Speaker: Steven Scott, Senior Economic Analyst at Google
Title: Scaling Bayesian learning through consensus Monte Carlo
Abstract: A useful definition of “big data” is data that is too big to comfortably process on a single machine, either because of processor, memory, or disk bottlenecks. Graphics processing units can alleviate the processor bottleneck, but memory or disk bottlenecks can only be eliminated by splitting data across multiple machines. Communication between large numbers of machines is expensive (regardless of the amount of data being communicated), so there is a need for algorithms that perform distributed approximate Bayesian analyses with minimal communication. Consensus Monte Carlo operates by running a separate Monte Carlo algorithm on each machine, and then averaging individual Monte Carlo draws across machines. Depending on the model, the resulting draws can be nearly indistinguishable from the draws that would have been obtained by running a single machine algorithm for a very long time. Examples of consensus Monte Carlo are shown for simple models where single-machine solutions are available, for large single-layer hierarchical models, and for Bayesian additive regression trees (BART).

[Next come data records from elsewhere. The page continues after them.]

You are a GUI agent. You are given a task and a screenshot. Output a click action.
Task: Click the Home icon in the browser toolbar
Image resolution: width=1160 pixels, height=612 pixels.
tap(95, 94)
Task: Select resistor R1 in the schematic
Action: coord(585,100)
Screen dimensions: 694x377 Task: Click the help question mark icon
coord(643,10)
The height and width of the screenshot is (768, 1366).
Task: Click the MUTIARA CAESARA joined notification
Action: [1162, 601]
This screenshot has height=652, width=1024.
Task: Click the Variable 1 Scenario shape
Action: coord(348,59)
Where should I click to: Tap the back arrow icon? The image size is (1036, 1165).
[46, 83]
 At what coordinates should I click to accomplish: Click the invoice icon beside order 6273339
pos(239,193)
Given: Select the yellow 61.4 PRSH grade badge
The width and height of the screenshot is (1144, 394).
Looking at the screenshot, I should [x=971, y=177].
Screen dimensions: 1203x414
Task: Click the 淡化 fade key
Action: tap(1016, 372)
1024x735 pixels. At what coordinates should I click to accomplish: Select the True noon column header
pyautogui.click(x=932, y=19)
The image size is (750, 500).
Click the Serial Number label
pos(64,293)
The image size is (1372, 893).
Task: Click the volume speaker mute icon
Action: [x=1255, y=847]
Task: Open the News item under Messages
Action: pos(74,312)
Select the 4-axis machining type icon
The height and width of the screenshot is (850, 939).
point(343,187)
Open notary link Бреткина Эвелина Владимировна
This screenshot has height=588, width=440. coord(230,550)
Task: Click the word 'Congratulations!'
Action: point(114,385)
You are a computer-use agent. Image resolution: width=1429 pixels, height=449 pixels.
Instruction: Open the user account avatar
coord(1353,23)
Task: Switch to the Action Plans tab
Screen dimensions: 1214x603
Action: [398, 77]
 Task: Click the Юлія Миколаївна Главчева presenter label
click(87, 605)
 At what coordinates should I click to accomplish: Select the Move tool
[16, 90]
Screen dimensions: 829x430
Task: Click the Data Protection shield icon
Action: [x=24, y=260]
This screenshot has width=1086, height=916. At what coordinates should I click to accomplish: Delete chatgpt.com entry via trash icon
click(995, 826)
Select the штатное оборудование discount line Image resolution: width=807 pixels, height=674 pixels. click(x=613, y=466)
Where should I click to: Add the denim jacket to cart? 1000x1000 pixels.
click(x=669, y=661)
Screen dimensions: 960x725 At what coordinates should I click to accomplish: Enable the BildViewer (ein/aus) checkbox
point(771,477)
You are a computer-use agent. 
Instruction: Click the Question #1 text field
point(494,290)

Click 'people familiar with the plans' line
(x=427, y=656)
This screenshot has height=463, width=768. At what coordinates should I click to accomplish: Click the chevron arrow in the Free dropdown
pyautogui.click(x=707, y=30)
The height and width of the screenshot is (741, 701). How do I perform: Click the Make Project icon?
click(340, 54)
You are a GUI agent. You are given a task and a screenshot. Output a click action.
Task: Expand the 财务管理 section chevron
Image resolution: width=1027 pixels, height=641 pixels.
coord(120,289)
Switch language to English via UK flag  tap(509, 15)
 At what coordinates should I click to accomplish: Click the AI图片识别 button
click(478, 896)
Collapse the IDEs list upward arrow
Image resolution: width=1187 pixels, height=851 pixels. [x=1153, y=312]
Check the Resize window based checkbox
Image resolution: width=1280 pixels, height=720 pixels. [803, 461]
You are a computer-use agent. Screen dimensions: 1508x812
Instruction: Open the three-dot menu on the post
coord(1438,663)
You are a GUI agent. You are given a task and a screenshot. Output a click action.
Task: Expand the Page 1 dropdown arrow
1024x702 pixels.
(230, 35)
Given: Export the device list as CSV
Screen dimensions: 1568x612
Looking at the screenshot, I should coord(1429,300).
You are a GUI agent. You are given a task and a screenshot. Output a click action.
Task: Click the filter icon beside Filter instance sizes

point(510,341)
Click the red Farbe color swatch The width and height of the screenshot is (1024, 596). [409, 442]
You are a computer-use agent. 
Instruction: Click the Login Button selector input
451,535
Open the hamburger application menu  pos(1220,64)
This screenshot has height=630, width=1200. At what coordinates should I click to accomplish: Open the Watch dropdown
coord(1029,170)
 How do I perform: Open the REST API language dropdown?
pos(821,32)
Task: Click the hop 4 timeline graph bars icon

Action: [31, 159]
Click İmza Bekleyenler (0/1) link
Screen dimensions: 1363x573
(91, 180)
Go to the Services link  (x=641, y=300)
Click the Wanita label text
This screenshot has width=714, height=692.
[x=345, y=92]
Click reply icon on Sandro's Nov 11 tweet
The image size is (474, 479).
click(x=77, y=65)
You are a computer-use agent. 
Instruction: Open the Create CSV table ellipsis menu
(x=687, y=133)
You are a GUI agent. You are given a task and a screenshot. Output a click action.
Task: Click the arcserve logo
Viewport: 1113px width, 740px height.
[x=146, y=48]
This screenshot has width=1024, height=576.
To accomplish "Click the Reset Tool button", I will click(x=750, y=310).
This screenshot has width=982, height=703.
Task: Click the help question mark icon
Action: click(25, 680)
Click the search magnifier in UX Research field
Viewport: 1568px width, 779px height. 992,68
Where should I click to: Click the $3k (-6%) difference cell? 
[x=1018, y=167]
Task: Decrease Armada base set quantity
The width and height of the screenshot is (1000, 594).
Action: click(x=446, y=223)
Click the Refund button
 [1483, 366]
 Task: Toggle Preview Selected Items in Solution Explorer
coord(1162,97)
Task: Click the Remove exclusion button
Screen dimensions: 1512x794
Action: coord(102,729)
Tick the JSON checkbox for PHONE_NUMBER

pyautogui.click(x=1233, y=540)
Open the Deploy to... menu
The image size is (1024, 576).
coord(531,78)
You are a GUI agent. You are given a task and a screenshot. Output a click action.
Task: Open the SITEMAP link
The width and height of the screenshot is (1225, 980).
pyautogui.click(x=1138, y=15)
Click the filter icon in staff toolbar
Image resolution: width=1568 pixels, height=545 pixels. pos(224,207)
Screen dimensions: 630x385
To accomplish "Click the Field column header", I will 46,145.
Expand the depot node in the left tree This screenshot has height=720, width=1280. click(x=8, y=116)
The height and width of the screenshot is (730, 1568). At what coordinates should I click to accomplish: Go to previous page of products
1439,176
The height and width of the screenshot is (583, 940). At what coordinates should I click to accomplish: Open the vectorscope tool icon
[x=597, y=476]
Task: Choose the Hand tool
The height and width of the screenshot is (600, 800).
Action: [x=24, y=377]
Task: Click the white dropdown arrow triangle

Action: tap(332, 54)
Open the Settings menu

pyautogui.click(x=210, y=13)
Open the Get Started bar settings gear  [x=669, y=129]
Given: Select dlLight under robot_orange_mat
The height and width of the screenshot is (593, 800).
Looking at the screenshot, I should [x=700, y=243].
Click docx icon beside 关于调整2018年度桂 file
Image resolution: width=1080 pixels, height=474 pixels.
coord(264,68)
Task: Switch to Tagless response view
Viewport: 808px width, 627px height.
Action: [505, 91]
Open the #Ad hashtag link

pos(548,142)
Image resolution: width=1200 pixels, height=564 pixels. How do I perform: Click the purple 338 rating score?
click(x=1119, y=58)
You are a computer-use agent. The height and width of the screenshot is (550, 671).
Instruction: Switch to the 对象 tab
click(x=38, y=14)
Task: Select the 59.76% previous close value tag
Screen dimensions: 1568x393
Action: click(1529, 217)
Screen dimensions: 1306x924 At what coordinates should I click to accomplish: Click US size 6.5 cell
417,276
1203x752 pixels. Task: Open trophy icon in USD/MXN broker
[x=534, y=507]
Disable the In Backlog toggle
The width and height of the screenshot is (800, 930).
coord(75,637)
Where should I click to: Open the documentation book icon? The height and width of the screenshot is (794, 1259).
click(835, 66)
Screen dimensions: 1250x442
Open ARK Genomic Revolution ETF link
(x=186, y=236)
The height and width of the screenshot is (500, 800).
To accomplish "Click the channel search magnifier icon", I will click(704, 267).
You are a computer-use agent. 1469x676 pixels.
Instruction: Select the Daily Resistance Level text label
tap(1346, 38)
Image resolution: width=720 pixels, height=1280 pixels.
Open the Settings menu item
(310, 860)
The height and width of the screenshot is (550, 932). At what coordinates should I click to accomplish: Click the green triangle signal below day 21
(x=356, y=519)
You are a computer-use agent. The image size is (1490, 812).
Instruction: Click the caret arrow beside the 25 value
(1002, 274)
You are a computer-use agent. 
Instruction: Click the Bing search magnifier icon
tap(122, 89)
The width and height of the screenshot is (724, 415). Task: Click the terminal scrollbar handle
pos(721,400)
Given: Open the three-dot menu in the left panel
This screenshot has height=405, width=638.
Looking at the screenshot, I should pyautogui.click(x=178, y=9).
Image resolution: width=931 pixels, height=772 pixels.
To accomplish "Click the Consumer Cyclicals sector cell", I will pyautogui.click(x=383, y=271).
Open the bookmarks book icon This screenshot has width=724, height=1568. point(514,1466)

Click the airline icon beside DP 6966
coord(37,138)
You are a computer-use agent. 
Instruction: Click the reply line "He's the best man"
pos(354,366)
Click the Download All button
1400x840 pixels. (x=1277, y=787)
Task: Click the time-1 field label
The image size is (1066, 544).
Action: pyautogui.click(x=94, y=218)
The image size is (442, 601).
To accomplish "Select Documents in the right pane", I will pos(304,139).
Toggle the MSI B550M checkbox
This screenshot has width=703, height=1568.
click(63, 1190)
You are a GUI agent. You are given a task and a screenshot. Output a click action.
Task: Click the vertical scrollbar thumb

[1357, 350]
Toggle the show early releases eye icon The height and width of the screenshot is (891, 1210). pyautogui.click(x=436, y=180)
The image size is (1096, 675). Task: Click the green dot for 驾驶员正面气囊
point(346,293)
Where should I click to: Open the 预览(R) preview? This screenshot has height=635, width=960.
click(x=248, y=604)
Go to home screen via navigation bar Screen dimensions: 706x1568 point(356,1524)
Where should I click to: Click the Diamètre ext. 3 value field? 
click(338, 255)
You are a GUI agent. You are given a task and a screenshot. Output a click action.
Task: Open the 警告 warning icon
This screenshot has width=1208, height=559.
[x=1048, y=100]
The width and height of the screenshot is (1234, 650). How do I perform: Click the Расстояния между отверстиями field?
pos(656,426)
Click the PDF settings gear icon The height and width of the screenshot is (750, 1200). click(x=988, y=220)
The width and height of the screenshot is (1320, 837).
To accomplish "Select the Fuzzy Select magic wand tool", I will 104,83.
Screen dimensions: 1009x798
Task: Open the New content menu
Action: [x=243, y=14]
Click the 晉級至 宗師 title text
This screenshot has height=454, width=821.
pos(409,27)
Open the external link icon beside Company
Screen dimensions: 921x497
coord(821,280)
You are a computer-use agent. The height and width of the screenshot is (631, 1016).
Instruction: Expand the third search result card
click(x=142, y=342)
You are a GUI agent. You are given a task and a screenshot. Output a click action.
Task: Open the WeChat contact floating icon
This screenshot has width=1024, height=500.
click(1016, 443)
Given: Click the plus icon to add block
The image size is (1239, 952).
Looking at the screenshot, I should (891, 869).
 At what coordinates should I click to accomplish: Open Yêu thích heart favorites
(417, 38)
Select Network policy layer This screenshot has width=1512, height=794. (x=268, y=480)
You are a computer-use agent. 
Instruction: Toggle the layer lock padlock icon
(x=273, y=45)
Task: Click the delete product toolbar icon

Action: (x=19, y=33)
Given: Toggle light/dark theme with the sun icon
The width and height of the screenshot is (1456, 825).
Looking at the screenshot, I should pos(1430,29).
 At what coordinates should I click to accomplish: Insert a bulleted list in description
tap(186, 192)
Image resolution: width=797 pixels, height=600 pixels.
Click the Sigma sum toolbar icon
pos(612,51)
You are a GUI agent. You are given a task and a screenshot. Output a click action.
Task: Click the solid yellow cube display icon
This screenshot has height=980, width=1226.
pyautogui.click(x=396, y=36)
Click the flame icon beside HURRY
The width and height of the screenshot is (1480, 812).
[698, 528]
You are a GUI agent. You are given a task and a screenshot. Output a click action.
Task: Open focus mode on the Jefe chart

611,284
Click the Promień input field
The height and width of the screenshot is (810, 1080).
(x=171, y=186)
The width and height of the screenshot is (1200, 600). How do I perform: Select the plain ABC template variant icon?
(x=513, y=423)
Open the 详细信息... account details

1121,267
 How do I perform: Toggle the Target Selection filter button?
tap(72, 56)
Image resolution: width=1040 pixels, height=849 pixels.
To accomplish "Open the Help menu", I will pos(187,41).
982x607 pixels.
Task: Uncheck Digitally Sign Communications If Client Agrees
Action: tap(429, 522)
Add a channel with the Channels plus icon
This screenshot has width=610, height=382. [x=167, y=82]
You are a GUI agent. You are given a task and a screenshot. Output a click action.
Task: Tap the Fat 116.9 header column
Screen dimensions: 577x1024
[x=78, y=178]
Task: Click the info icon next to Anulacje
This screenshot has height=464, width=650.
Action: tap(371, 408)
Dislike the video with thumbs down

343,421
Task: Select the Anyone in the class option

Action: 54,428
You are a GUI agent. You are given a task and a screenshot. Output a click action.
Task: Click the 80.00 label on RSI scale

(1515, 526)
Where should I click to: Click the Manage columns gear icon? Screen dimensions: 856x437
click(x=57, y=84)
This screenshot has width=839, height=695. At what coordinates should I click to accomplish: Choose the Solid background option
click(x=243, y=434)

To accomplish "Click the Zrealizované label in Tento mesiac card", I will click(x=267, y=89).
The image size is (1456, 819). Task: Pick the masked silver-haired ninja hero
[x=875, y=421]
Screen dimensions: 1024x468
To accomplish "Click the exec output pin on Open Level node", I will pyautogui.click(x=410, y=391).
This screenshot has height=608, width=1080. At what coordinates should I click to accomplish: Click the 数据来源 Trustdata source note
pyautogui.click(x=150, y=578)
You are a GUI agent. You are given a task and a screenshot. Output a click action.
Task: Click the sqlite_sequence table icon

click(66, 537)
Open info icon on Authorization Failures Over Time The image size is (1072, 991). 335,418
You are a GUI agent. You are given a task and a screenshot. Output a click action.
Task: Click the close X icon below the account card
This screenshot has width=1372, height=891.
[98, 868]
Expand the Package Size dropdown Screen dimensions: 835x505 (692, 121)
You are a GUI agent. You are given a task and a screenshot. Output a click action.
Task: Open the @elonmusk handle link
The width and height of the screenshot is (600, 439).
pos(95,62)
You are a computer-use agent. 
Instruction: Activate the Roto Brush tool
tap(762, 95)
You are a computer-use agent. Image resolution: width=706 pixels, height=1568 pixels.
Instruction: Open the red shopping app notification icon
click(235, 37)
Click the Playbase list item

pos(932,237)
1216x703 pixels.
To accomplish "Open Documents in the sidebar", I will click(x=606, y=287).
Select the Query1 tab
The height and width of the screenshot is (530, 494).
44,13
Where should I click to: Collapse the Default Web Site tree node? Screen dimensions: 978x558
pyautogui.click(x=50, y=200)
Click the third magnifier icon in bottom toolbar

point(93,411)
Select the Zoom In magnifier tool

Bio: Steven Scott is a Senior Economic Analyst at Google, where he has worked since 2008. He received his PhD from the Harvard statistics department in 1998. He spent 9 years on the faculty of the Marshall School of Business at the University of Southern California. Between USC and Google he also had a brief tenure at Capital One, where he was a Director of Statistical Analysis. Dr. Scott is a Bayesian statistician specializing in Monte Carlo computation. In his academic life he has written papers on Bayesian methods for hidden Markov models, multinomial logistic regression, item response models, support vector machines. These methods have been applied to network intrusion detection, web traffic modeling, educational testing, health state monitoring, and brand choice, among others. Since joining Google he has focused on models for time series with many contemporaneous predictors, on scalable Monte Carlo computation, and on Bayesian methods for the multi-armed bandit problem.